The high court had given Shell until 1200 local time (1100 GMT) on Monday to pay the fine but Shell says it will not comply until the appeal is heard.
The ruling against a Shell subsidiary was to compensate the Ijaw community for environmental damage in the region.
Meanwhile, Ijaw militants say they will step up attacks on oil installations.
Oil concession
The groups want more of Nigeria's oil wealth to benefit local communities.
Four groups - the Niger Delta People's Volunteer Force, the Coalition for Militant Action in the Niger Delta, the Martyrs Brigade, and the Movement for the Emancipation of the Niger Delta - said they were forming a coalition to step up their opposition to the government.
Nigeria's oil output has been cut by about 25% after a series of attacks on oil installations and kidnappings of foreign oil workers.
During a visit to the region on Saturday, President Olusegun Obasanjo warned that the government would no longer tolerate militia attacks.
On Friday, the government announced that it had awarded an oil exploration concession to a local company with links to militant groups.
The fine was first ordered in February.
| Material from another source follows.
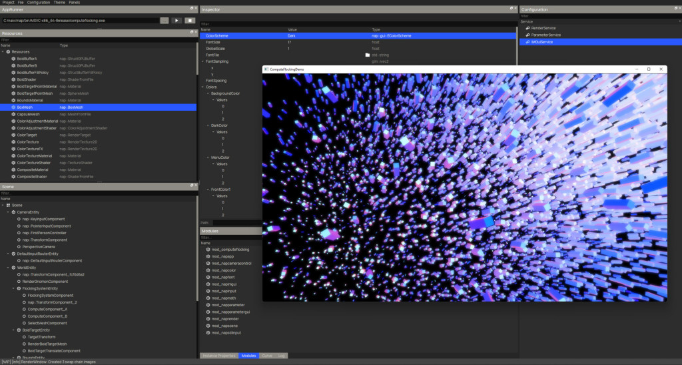Open the Panels menu
The image size is (682, 365).
75,3
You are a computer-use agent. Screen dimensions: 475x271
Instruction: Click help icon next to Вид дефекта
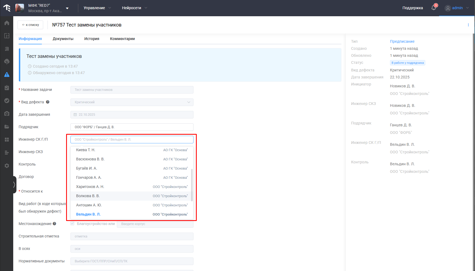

On Friday, the court rejected a request to postpone the payment.
A Shell spokesman said he was disappointed by Friday's judgement, but would not comment further until the Appeal Court had heard the case.
The Ijaw have been campaigning since 2000 for compensation for environmental degradation in the oil-rich Niger Delta region.
They took the case to court after Shell - the biggest oil producer in Nigeria - refused to make the payment ordered by Nigeria's parliament.
Warning
Lawyers for the Shell Petroleum Development Company had argued in the federal court in Port Harcourt that the joint committee of the National Assembly that made the order in 2000 did not have the power to compel the oil company to make the payment.
In February, Ijaw community leader Ngo Nac-Eteli said that if Shell wanted to buy time by taking the case to the appeal court, the company would not be allowed to operate on Ijaw land until the case was settled.
He did not elaborate on how the community would stop Shell's operations.
The BBC's Abdullahi Kaura Abubakar in Port Harcourt says the case has the support both of community elders and the militant groups that have been attacking oil installations in the Delta region.
But our correspondent warns that even if the money is paid, the region would not necessarily be pacified unless the various groups were happy with how it was distributed.